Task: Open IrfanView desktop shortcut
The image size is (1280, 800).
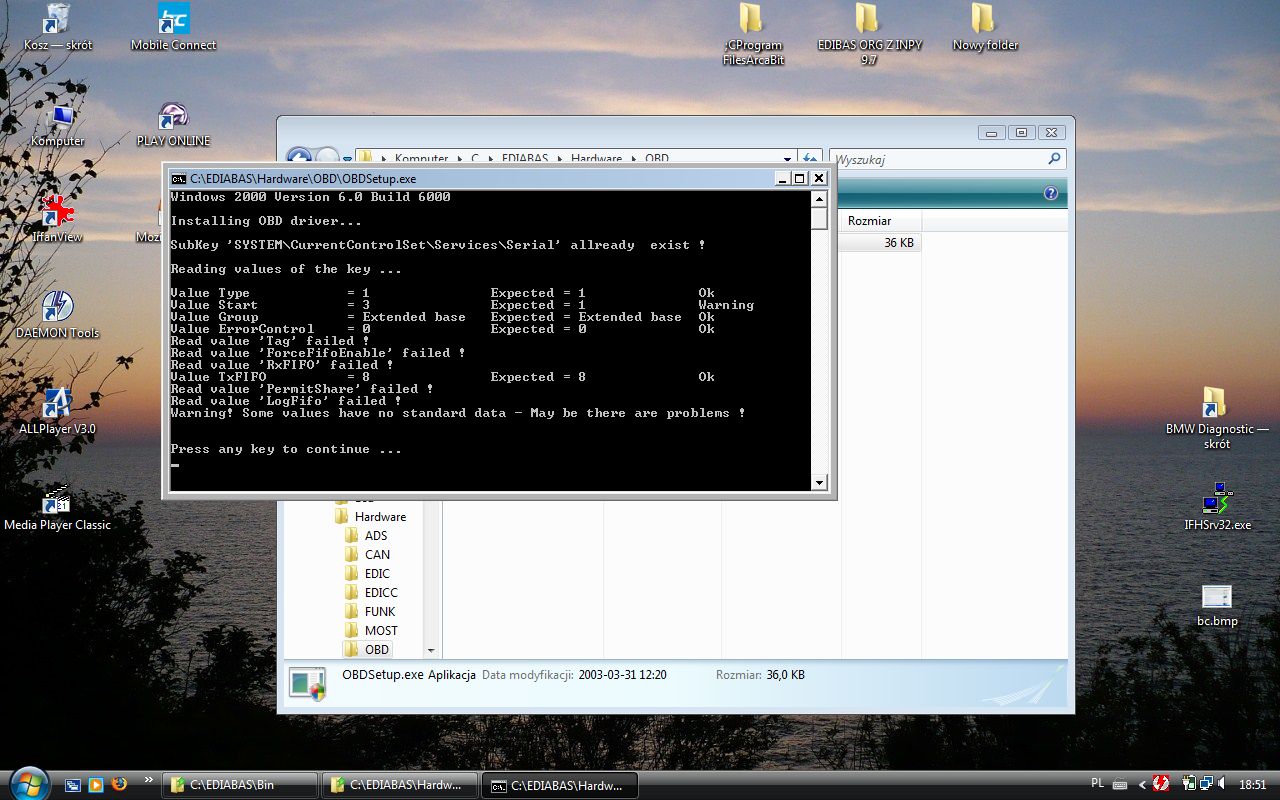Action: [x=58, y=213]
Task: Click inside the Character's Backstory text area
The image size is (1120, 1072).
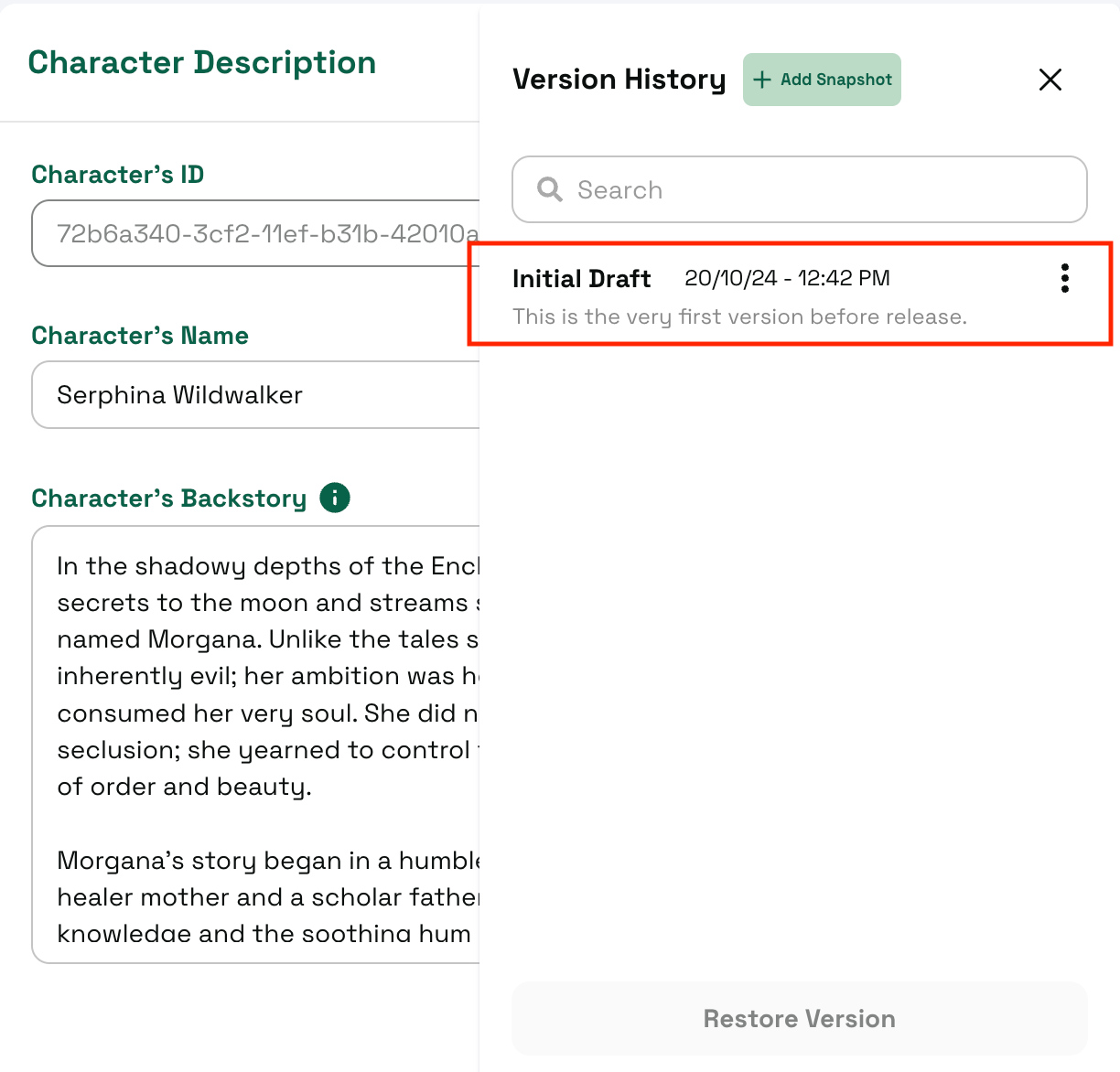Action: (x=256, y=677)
++++++++
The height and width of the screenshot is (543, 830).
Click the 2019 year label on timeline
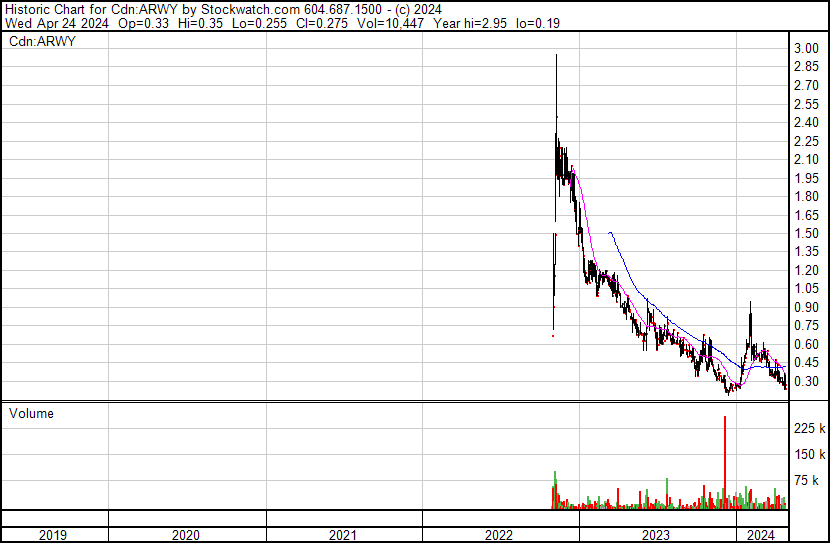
++++++++
Problem to solve - Show all lines in the preceding material that have "Task" in them.

Response -
Task: Open IrfanView desktop shortcut
Task: Click inside the Character's Backstory text area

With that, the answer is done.